As soon as I can figure out how to open the case without breaking it, I would like to install a panel-mount USB connector for a detachable cable and investigate the possibility of installing an internal Hasu USB-USB converter to make the keyboard completely programmable (except probably the hardwired Fn key).
However, the first change I have made is to replace the alphanumeric keycaps with caps that have visible legends. To me, black on black is not cool. The keys ought to be either blank or equipped with visible legends. However, I do like dark keyboard cases and dark modifier keys, which is why I bought the black version. I already had a set of Topre caps with visible legends ready to install (see picture).
The RF TKL R2 special PFU edition is solidly built, and the silenced all-45g Topre switches provide an excellent typing experience. Although I could install silencing rings myself, considering the cost of the rings and the time and effort spent in dismantling the keyboard in order to install them, the built-in silencing on the PFU special edition model is worth the extra $100 or so.

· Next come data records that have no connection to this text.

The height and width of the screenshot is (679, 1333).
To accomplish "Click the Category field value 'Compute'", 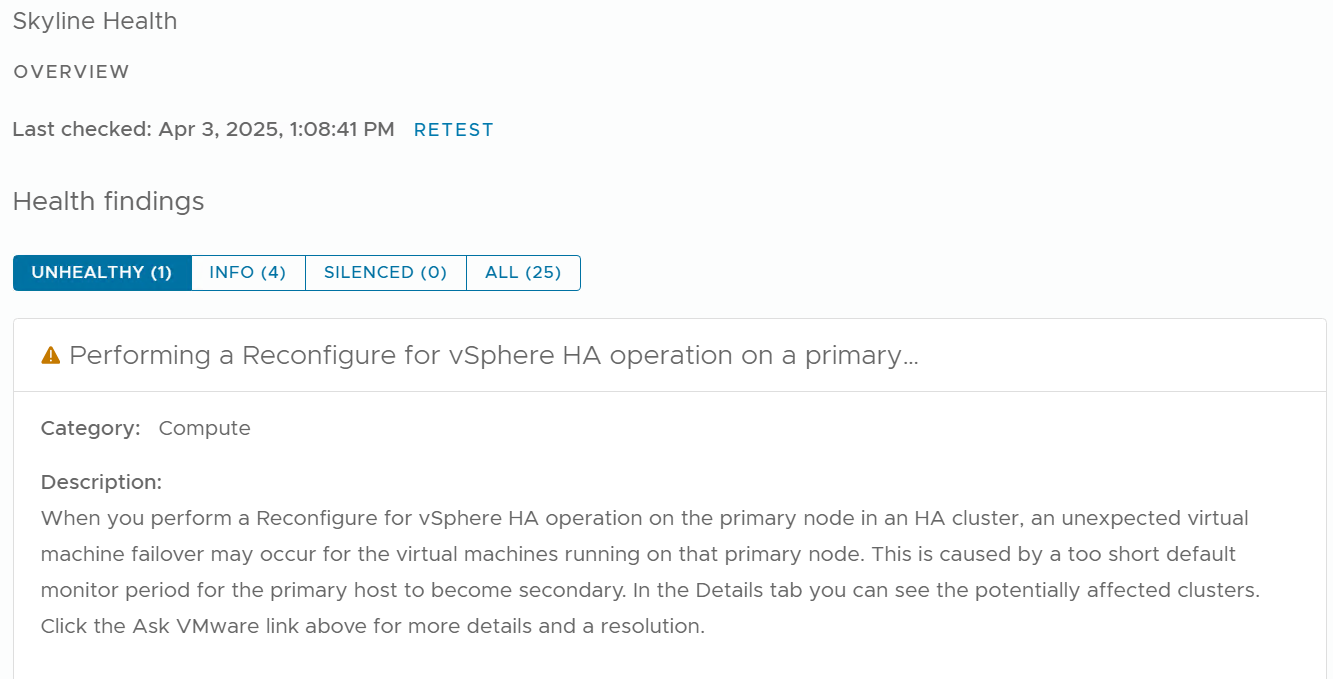I will click(x=204, y=427).
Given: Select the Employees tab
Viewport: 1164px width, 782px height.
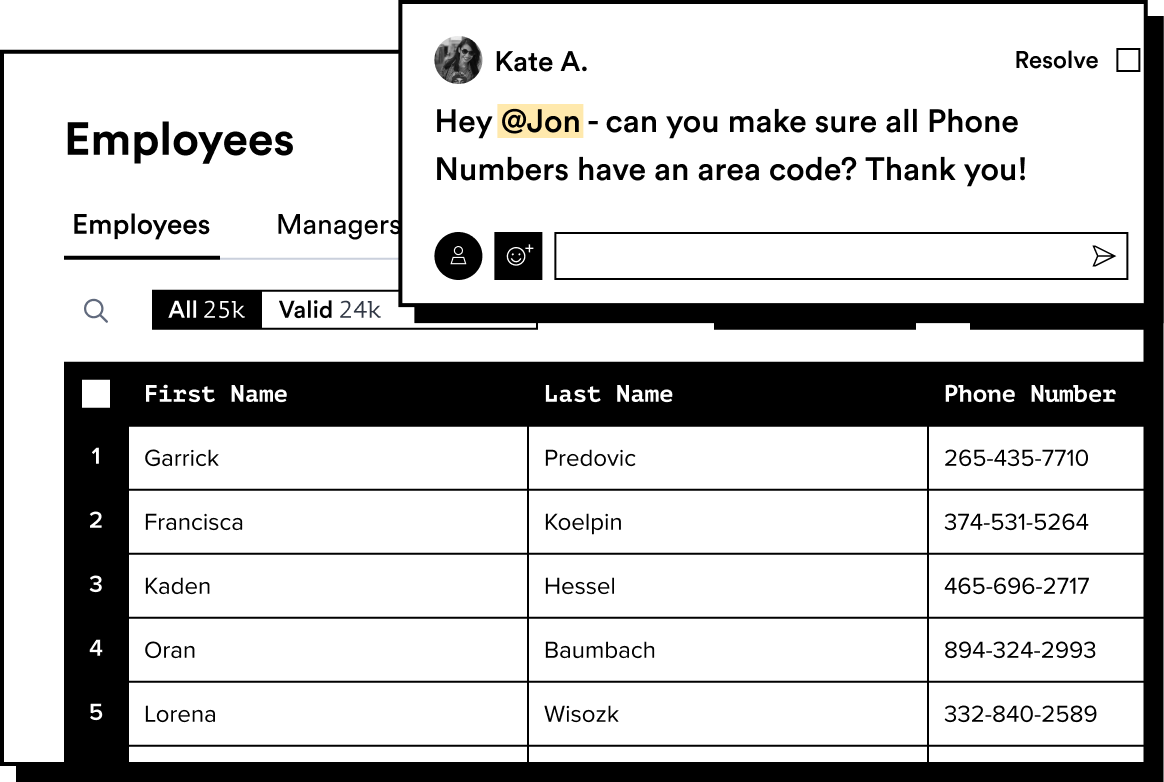Looking at the screenshot, I should tap(141, 225).
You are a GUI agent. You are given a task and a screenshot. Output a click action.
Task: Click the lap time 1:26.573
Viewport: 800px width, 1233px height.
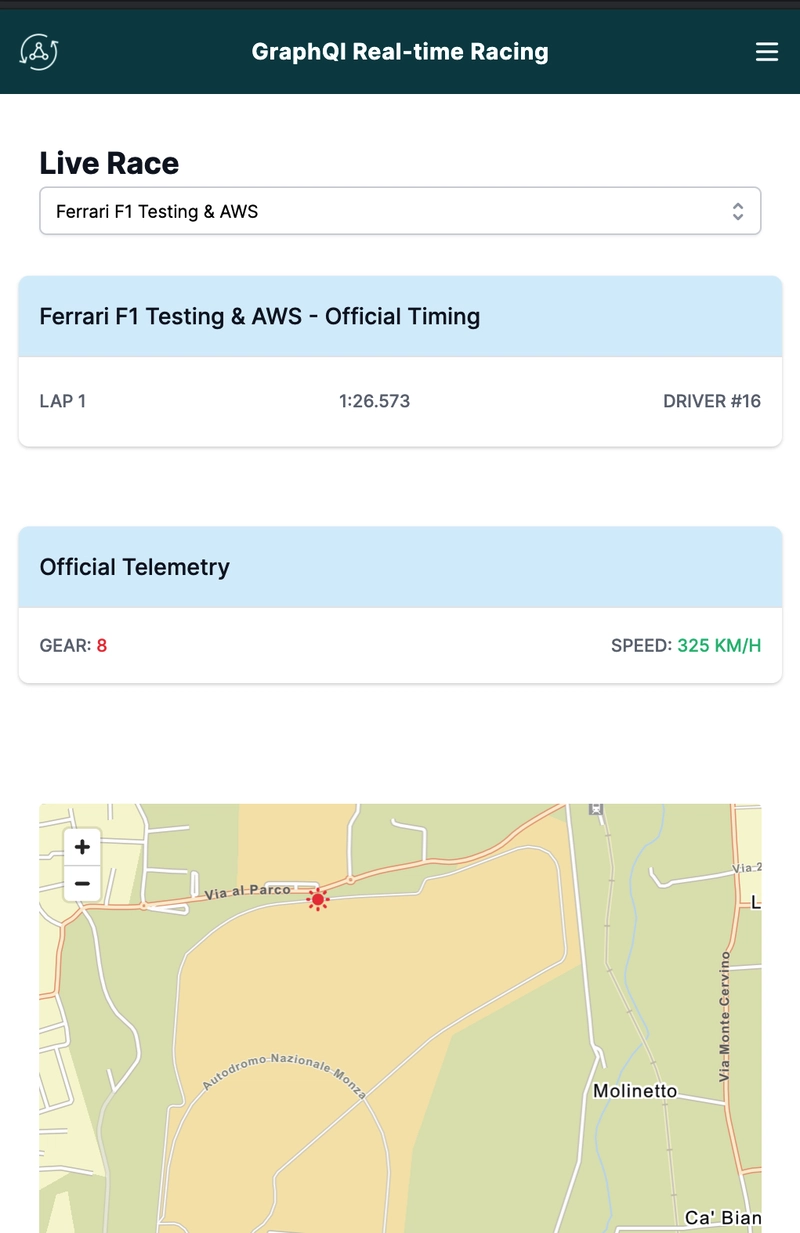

After setting up the RF R2 PFU TKL board with an external Hasu USB-USB converter and installing blue alphanumeric keycaps with visible legends, white HHKB keycaps to demarcate the cursor diamond, and some red keycaps on the top row, the keyboard is gaining favor in my eyes.
Before buying the RF, I had been typing on a Leading Edge DC-2014 with SKCM blue Alps switches. Now, after typing on the RF, the DC-2014 seems crude by comparison. I also have a Tokyo60 with Zilent switches that I had once said were Topre-like. The Zilents are perhaps even quieter than the silenced Topre switches in the RF, but the RF is definitely more elegant and refined. There is also something sure-footed about typing on the RF. I feel less prone to making typos than I do on Alps, Cherry, or Cherry clone boards, and the Topre switches in the RF are not prone to the twitchiness I have often encountered with Alps, such as missed keypresses or chattering.
Overall, I give the Realforce a solid 4 out of 5 stars. It would be 5 stars if it had a detachable cable, complete programmability, 60% form factor, and a wider selection of keycap styles, perhaps as boxed sets that could be purchased separately and installed by the customer.
It is also possible to purchase the Leopold version of this keyboard through other outlets, such as eBay. The Leopold-branded model is ostensibly the same as the RF/PFU model with only some cosmetic differences, such as a the color scheme of the keycaps. However, I did not like the Leopold color scheme, and I found that the Leopold spacebar made a loud "clack" sound from striking the top plate. I was able to attenuate the noise by applying strips of very thin self-adhesive polyurethane foam underneath the spacebar, but because of these issues, I would give the Leopold version 3.5 out of 5 stars.
Regarding the 60% form factor, I would urge Realforce and PFU to collaborate on a new version of the HHKB. This would be a 60% fully programmable model built like the RF, with Topre switches mounted in a steel plate instead of case-mounted switches as found in the HHKB. Moreover, they should consider reducing the size of all of the stabilized keys -- including the spacebar -- in order to eliminate the need for stabilizers, thus banishing all traces of stabilizer rattle once and for all.